▽
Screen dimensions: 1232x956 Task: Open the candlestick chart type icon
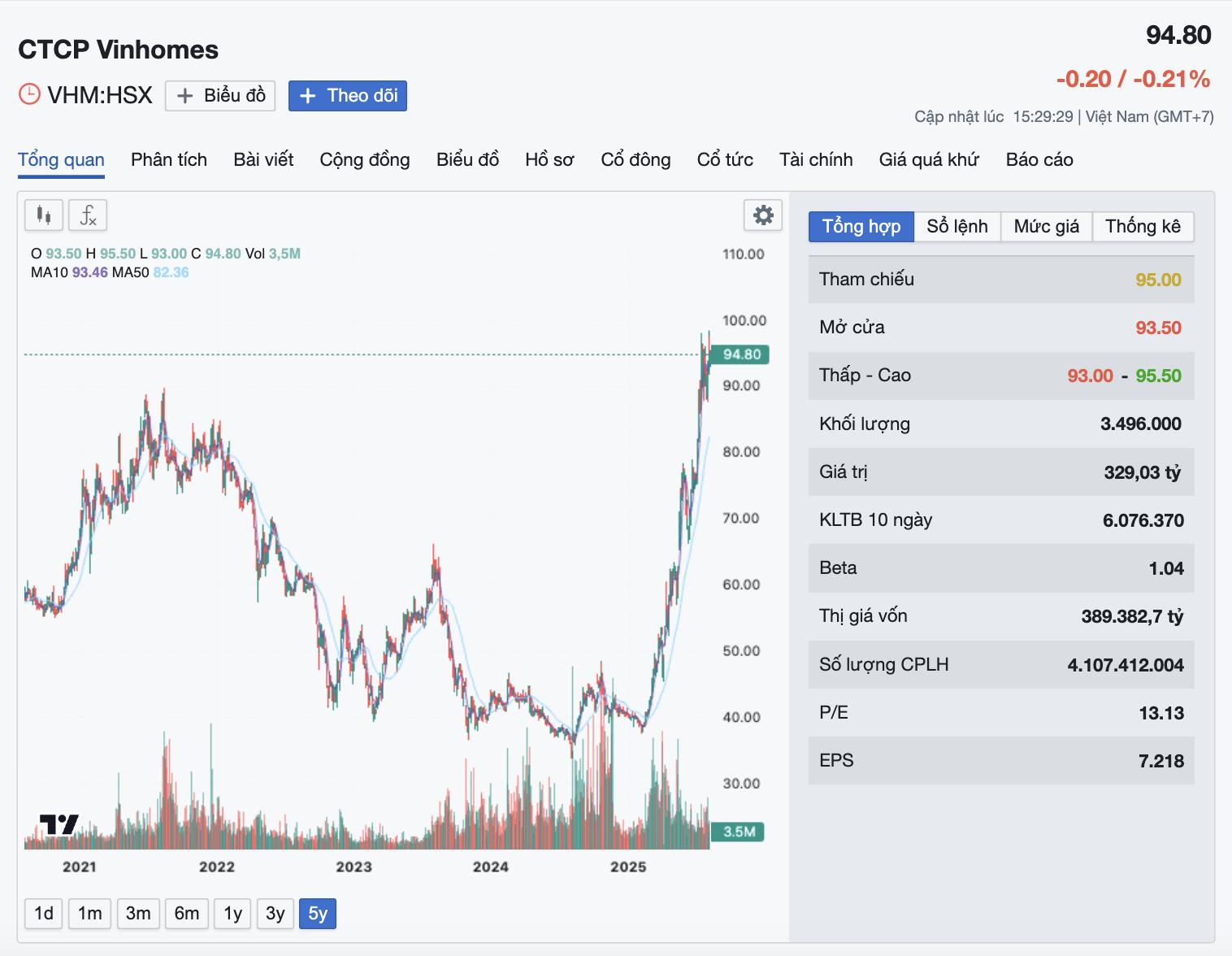44,215
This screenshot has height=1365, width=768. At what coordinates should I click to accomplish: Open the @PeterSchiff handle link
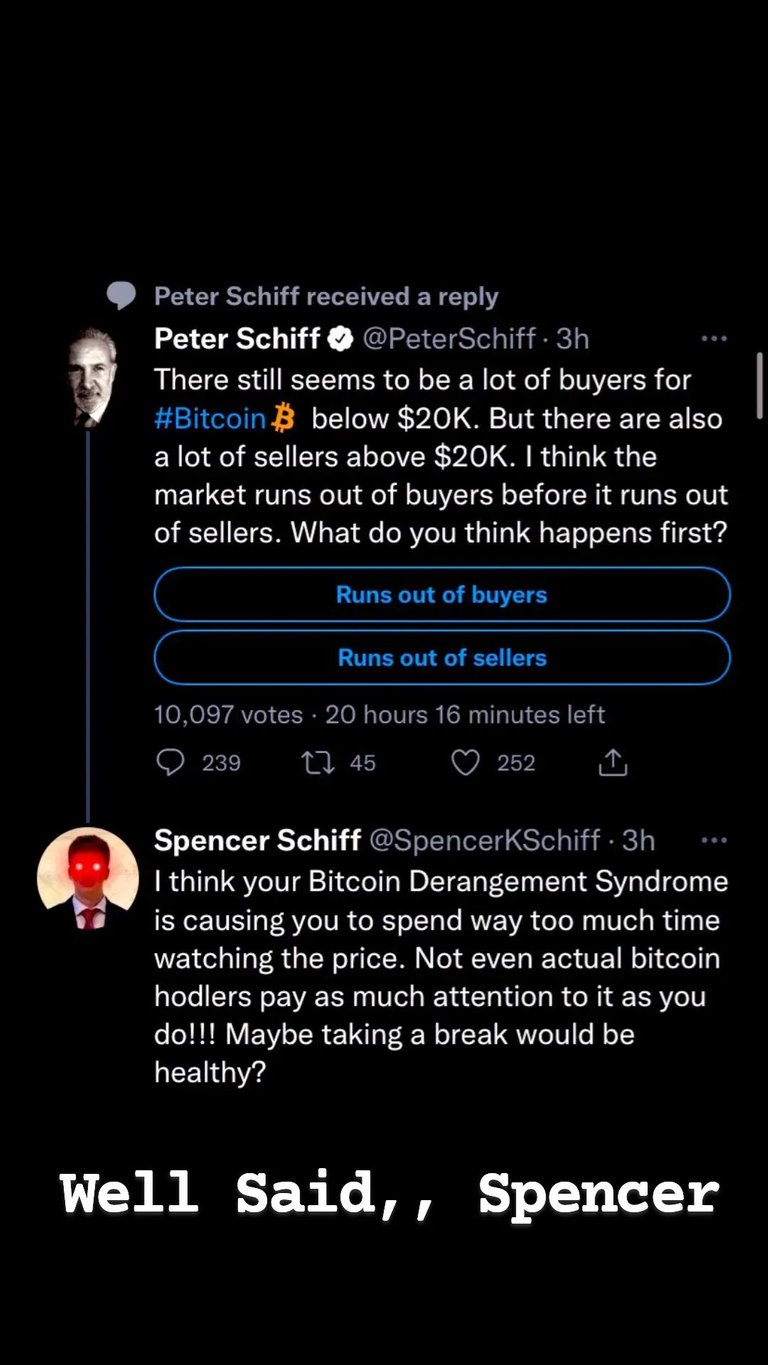(448, 339)
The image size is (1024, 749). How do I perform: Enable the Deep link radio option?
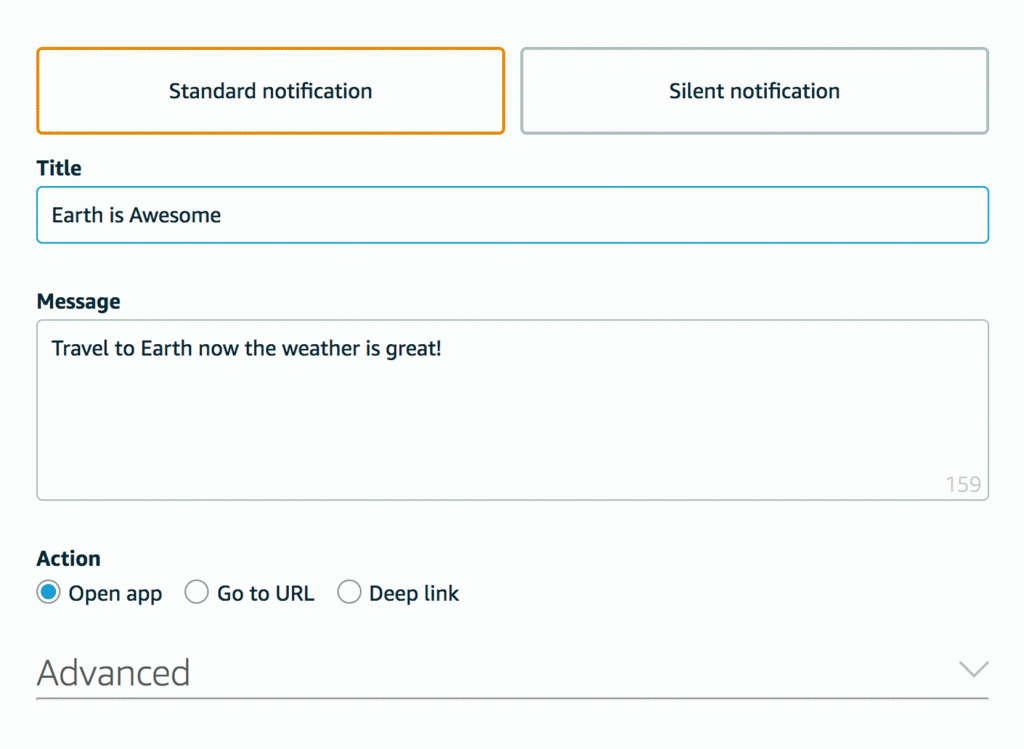349,593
△
◆ Action item
Nothing but the pictures is to be left out; repeat the data exactly.

◆ Answer section
Screen dimensions: 1232x956 Task: Open the candlestick chart type icon
44,215
This screenshot has height=1365, width=768. At what coordinates should I click to accomplish: Open the @PeterSchiff handle link
(448, 339)
The image size is (1024, 749). How do I perform: Enable the Deep link radio option?
349,593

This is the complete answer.